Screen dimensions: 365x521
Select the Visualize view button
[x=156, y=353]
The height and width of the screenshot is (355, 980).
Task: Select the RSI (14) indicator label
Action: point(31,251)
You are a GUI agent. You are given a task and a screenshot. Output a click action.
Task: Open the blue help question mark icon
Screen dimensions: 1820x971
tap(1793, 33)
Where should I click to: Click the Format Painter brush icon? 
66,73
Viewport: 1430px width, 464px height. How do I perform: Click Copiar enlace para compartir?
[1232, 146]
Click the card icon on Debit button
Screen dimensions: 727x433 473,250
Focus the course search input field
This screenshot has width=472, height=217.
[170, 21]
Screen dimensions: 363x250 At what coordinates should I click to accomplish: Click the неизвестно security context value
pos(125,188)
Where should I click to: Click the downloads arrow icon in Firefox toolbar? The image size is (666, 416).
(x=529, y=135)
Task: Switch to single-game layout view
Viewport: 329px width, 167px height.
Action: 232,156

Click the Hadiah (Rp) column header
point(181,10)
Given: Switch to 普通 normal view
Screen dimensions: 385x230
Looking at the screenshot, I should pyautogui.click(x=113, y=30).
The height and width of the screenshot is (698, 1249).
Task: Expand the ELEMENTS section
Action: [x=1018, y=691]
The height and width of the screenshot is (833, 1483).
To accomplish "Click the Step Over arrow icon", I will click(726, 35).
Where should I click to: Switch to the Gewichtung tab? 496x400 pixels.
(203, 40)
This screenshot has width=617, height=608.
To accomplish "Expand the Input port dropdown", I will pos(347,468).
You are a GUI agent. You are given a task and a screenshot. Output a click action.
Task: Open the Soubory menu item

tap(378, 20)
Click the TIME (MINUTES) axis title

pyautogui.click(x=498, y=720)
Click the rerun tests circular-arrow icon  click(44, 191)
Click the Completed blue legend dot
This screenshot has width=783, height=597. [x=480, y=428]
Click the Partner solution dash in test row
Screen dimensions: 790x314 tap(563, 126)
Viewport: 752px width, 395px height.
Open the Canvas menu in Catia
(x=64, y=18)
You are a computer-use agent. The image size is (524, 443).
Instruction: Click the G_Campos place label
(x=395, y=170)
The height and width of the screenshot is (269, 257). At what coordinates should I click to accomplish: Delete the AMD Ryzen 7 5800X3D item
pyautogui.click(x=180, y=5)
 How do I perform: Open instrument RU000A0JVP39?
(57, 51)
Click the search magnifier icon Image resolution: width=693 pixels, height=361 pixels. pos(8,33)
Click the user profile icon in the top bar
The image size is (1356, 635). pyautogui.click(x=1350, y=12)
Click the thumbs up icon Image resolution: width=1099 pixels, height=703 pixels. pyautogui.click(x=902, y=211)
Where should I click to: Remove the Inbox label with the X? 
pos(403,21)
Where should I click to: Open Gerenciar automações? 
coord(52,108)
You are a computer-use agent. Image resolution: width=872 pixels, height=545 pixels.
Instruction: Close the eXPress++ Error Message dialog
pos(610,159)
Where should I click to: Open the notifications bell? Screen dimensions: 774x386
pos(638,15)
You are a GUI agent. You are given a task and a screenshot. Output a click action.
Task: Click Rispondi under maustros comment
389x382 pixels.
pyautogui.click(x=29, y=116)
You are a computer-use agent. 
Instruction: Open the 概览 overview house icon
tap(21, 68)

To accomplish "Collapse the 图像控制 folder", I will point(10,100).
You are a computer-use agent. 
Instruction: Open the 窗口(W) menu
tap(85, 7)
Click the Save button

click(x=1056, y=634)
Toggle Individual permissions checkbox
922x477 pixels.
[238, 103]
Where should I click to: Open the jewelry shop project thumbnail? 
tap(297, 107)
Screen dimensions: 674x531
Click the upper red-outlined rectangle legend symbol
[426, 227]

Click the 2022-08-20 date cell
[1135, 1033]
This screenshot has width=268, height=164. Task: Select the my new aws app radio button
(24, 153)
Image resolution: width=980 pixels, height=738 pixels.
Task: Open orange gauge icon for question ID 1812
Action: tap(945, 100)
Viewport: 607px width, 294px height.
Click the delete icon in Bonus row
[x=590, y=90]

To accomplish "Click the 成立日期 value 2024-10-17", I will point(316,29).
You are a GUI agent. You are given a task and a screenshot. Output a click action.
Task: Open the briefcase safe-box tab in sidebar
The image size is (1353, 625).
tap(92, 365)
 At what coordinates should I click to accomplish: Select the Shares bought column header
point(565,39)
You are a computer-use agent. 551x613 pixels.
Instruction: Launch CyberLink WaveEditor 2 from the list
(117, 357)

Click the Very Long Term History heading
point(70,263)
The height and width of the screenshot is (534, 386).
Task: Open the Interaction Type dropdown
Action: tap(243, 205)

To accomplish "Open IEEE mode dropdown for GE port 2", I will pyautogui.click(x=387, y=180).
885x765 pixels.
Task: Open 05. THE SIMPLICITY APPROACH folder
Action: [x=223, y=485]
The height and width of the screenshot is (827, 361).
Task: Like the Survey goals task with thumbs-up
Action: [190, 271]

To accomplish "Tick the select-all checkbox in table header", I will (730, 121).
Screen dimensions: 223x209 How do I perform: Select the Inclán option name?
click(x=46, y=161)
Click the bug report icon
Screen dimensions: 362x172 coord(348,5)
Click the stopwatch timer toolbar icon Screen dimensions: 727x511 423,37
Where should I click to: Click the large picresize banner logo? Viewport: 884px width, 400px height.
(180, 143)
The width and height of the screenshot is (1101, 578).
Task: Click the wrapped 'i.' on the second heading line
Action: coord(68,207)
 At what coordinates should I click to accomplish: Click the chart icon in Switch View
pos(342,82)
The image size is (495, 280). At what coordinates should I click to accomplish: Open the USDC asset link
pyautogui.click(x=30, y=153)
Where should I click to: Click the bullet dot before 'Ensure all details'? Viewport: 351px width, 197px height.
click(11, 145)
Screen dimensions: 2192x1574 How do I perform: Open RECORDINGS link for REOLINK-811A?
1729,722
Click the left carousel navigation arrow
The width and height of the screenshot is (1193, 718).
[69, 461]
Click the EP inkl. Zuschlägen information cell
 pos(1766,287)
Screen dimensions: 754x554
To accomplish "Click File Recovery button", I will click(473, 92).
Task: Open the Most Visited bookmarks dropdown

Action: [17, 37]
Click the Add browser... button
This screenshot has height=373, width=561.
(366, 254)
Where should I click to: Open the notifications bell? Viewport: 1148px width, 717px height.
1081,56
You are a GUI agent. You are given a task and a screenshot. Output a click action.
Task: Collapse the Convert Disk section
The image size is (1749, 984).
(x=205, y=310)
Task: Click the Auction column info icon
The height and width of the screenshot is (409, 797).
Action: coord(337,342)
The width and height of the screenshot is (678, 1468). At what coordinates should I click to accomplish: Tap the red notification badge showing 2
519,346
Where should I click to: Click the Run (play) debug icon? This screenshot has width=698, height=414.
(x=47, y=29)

What you are asked to do:
Can you copy the data word for word, everything from the line containing "Where should I click to: Click the bullet" down to the line containing "will click(473, 92).", both lines included?

Result for this task:
Where should I click to: Click the bullet dot before 'Ensure all details'? Viewport: 351px width, 197px height.
click(11, 145)
Screen dimensions: 2192x1574 How do I perform: Open RECORDINGS link for REOLINK-811A?
1729,722
Click the left carousel navigation arrow
The width and height of the screenshot is (1193, 718).
[69, 461]
Click the EP inkl. Zuschlägen information cell
 pos(1766,287)
Screen dimensions: 754x554
To accomplish "Click File Recovery button", I will click(473, 92).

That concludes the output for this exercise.